Exercise details ->
Retype word for word the stretch of entries below from the line that has "Click the 'but" through the line that has "Open the user account icon 768x500 pixels.", and omit the pictures.

Exercise materials ->
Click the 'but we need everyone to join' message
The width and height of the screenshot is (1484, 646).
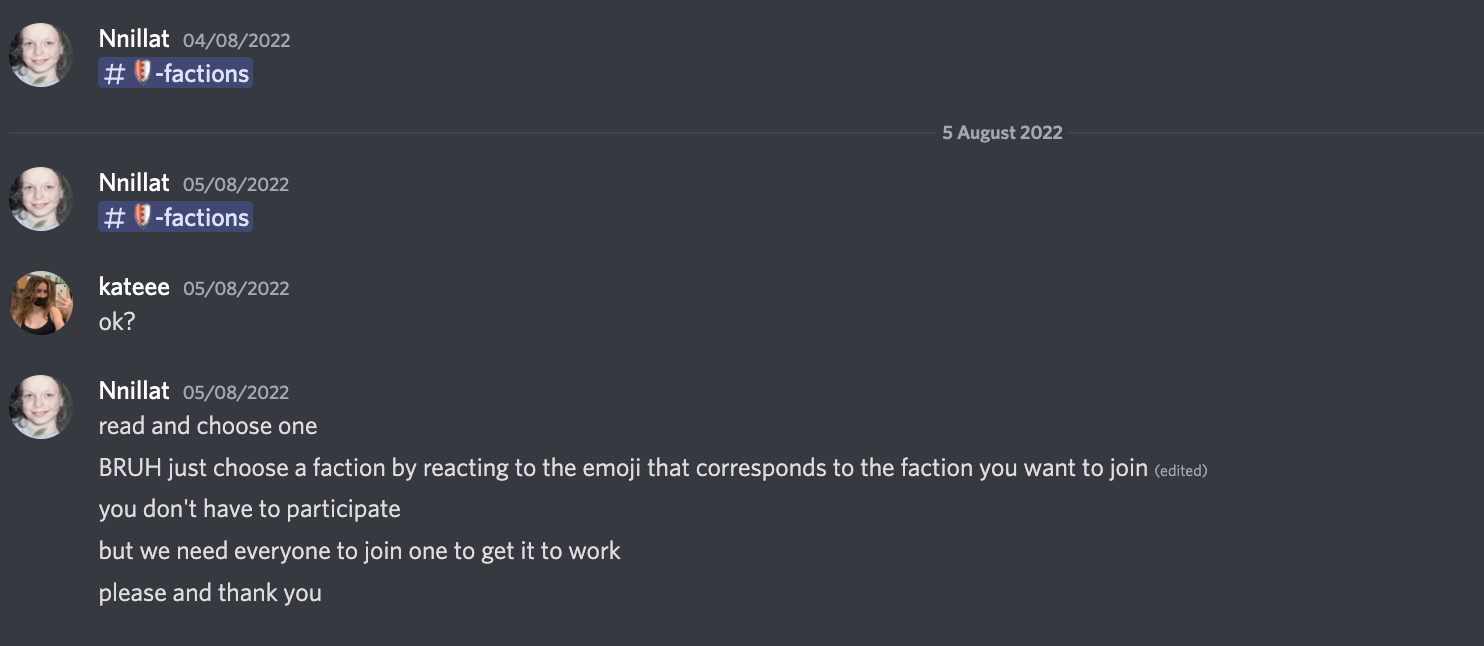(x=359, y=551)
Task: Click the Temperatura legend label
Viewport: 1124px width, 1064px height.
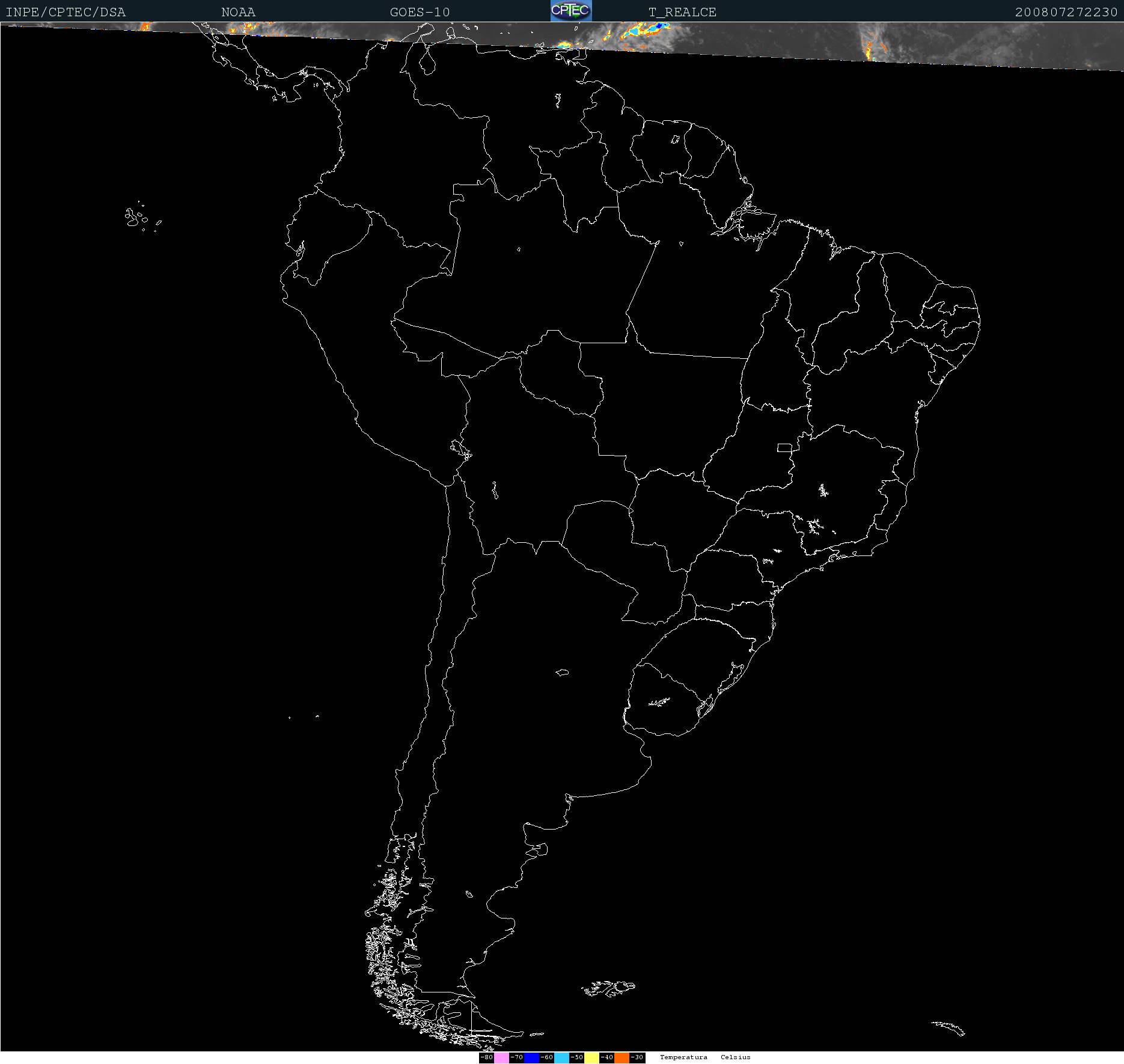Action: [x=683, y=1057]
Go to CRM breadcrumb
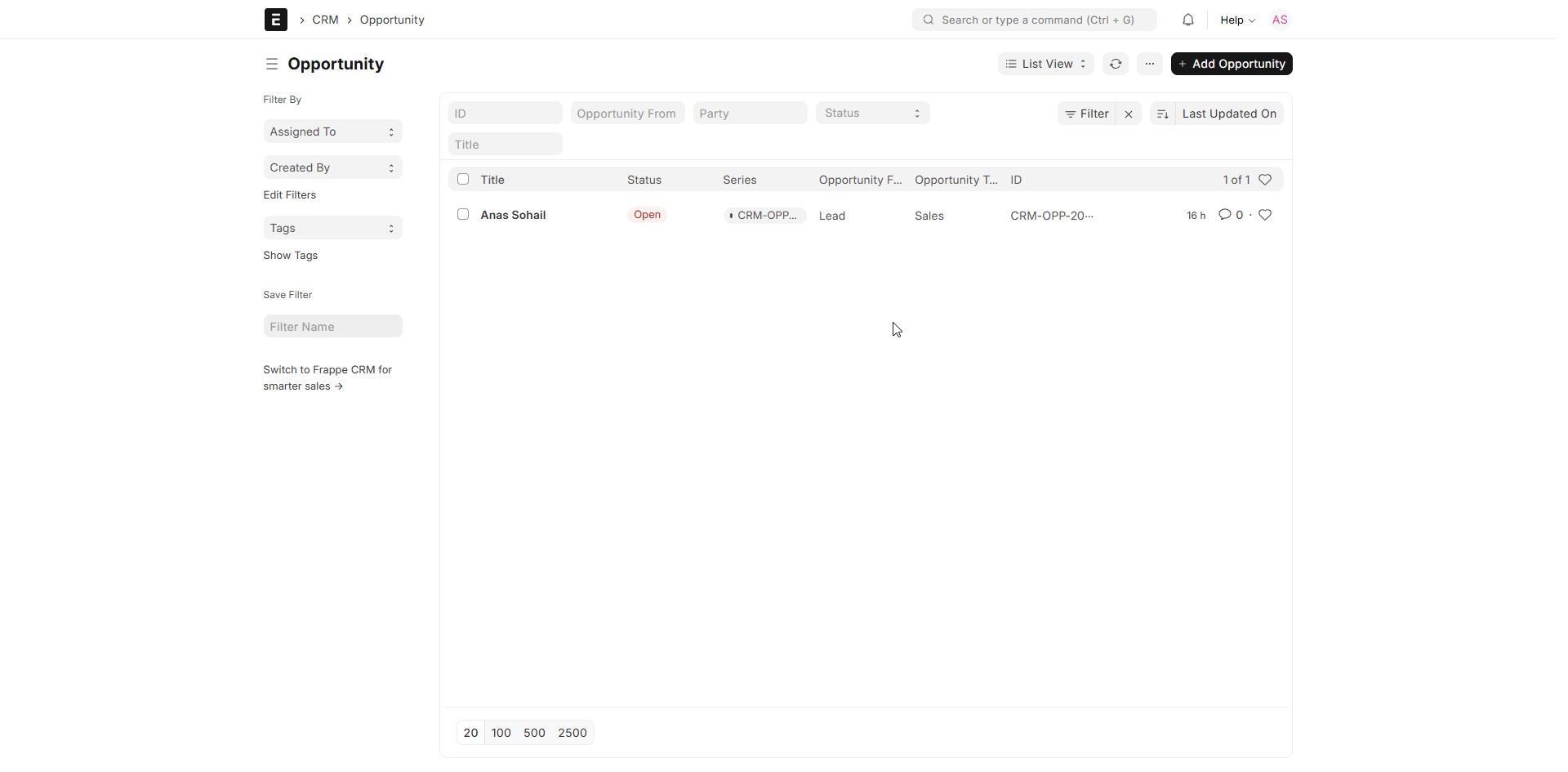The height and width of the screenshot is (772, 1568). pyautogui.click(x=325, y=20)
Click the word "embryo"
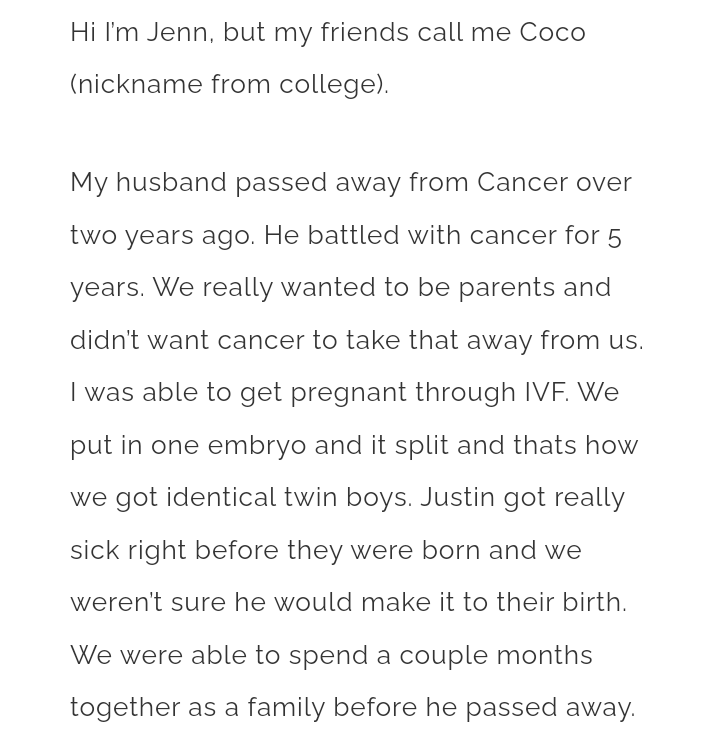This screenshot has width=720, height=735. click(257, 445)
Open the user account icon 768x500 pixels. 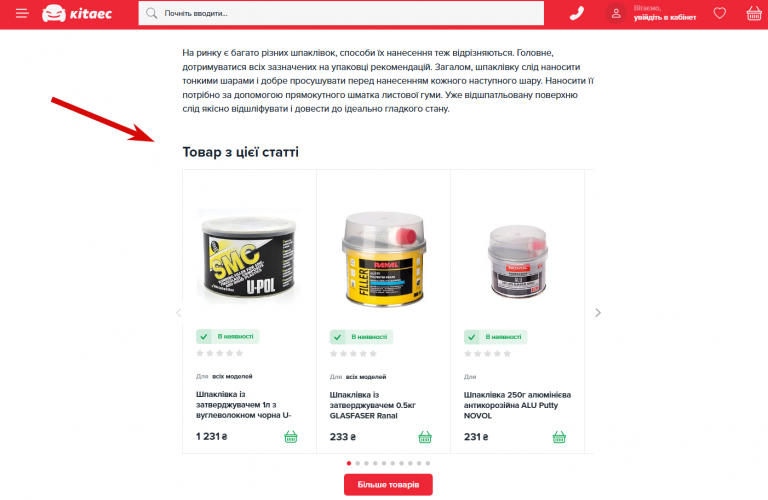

---

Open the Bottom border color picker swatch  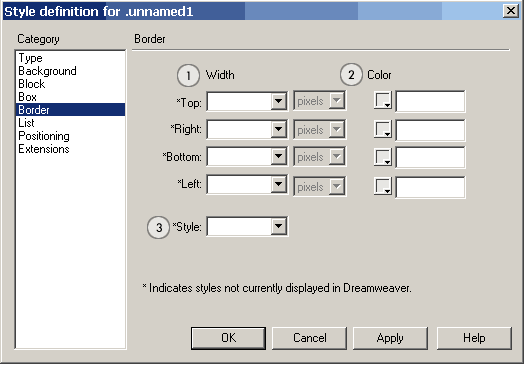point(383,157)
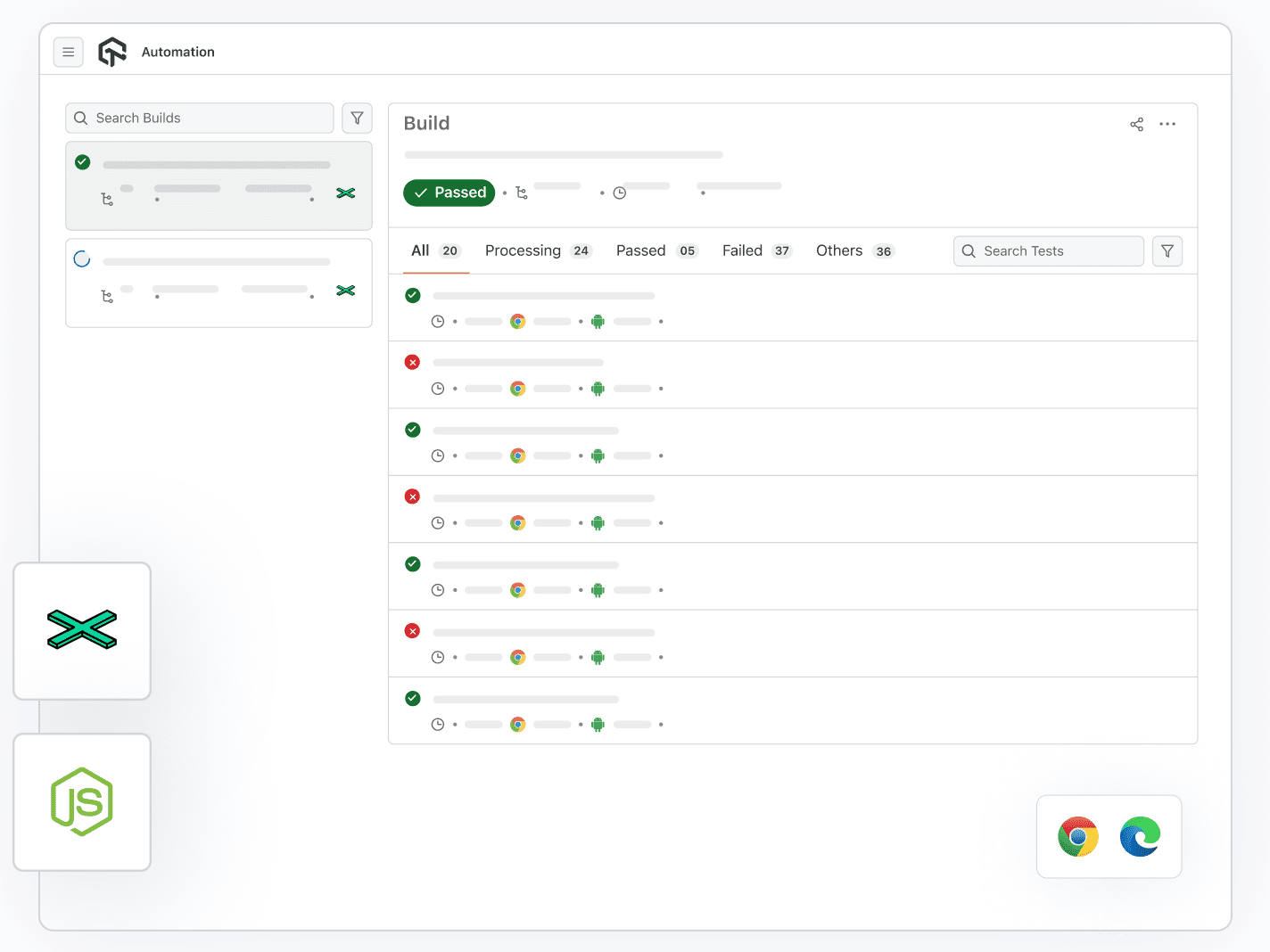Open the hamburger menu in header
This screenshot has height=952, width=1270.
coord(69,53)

Task solution ->
Click the 'but we need everyone to join' message
The width and height of the screenshot is (1484, 646).
(x=359, y=551)
Task: Click the Temperatura legend label
Viewport: 1124px width, 1064px height.
Action: [x=683, y=1057]
Go to CRM breadcrumb
The height and width of the screenshot is (772, 1568). pyautogui.click(x=325, y=20)
Click the word "embryo"
This screenshot has width=720, height=735. click(257, 445)
Open the user account icon 768x500 pixels. 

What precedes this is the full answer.